→ YOUR INSTRUCTIONS
Report every line of the entries that contains the word "title".

→ PROVIDED RECORDS
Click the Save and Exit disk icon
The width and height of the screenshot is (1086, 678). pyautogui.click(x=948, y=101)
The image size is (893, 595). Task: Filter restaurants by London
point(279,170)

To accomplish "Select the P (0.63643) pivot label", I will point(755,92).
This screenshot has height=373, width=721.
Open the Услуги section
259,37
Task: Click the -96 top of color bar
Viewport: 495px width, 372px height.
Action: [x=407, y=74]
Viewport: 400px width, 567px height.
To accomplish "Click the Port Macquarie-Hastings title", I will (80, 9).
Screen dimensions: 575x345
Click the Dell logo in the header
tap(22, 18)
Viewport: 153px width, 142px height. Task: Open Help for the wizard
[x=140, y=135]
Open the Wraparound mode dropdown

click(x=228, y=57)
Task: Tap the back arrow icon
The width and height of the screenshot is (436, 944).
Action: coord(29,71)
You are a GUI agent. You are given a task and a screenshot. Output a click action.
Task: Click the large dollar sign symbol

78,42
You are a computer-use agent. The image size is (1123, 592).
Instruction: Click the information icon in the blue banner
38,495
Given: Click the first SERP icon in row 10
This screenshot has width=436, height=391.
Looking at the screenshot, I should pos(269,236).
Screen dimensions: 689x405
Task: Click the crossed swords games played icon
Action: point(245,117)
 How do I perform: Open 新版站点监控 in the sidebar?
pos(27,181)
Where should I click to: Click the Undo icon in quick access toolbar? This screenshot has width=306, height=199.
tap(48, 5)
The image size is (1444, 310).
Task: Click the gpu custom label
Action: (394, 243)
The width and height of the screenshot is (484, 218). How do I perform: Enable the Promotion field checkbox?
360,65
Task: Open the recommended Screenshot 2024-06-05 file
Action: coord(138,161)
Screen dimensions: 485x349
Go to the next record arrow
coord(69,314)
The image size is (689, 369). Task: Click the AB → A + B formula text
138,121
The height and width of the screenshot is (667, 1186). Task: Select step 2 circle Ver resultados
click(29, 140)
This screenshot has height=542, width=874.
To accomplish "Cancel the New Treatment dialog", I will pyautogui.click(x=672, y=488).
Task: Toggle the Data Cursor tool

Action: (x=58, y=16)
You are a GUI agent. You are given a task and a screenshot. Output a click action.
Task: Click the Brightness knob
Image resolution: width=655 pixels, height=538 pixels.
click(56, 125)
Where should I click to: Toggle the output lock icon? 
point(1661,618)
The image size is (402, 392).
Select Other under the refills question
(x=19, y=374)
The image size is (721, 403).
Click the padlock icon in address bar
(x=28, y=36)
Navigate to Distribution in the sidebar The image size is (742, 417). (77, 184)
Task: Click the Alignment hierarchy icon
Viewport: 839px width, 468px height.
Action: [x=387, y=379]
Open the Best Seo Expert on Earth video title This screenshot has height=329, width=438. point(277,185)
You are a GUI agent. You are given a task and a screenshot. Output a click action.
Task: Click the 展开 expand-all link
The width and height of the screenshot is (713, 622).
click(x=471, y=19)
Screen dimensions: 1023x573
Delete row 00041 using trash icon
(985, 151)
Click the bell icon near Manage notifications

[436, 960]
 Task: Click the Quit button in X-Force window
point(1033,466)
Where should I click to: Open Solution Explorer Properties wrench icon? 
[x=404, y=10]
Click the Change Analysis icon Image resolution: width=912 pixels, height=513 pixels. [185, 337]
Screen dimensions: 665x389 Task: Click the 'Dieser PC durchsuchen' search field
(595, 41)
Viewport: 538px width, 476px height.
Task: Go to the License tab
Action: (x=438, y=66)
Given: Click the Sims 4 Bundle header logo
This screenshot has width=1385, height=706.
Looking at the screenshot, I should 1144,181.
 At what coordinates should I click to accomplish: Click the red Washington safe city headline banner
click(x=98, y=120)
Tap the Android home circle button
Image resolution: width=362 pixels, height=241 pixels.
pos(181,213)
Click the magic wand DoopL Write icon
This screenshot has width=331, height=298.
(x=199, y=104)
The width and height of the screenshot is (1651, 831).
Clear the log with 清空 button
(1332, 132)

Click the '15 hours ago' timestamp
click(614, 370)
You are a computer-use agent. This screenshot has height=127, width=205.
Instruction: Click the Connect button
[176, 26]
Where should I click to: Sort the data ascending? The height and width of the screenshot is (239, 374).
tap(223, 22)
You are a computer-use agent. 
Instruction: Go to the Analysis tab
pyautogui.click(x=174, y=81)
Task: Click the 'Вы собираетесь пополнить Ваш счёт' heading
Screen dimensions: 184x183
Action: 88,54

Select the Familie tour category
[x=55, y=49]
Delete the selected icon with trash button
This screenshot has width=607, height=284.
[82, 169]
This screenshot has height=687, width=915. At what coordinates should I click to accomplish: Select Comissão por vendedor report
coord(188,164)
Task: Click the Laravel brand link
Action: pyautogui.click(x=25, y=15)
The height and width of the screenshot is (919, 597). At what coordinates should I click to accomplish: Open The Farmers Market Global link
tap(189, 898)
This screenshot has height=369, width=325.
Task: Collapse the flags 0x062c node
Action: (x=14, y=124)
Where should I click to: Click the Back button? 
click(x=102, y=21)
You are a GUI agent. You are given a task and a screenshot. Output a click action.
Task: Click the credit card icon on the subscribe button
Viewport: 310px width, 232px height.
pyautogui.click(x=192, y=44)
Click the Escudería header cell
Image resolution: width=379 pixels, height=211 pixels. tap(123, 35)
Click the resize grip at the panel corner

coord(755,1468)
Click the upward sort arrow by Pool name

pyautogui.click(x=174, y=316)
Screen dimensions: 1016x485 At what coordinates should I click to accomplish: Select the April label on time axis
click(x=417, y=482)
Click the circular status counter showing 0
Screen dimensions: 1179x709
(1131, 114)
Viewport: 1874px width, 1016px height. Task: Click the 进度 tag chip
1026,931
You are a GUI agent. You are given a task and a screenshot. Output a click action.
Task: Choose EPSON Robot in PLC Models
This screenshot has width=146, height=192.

→ OUTPUT OF THE EXERCISE
To accomplish "Click the Port Macquarie-Hastings title", I will (80, 9).
Open the Best Seo Expert on Earth video title This screenshot has height=329, width=438. point(277,185)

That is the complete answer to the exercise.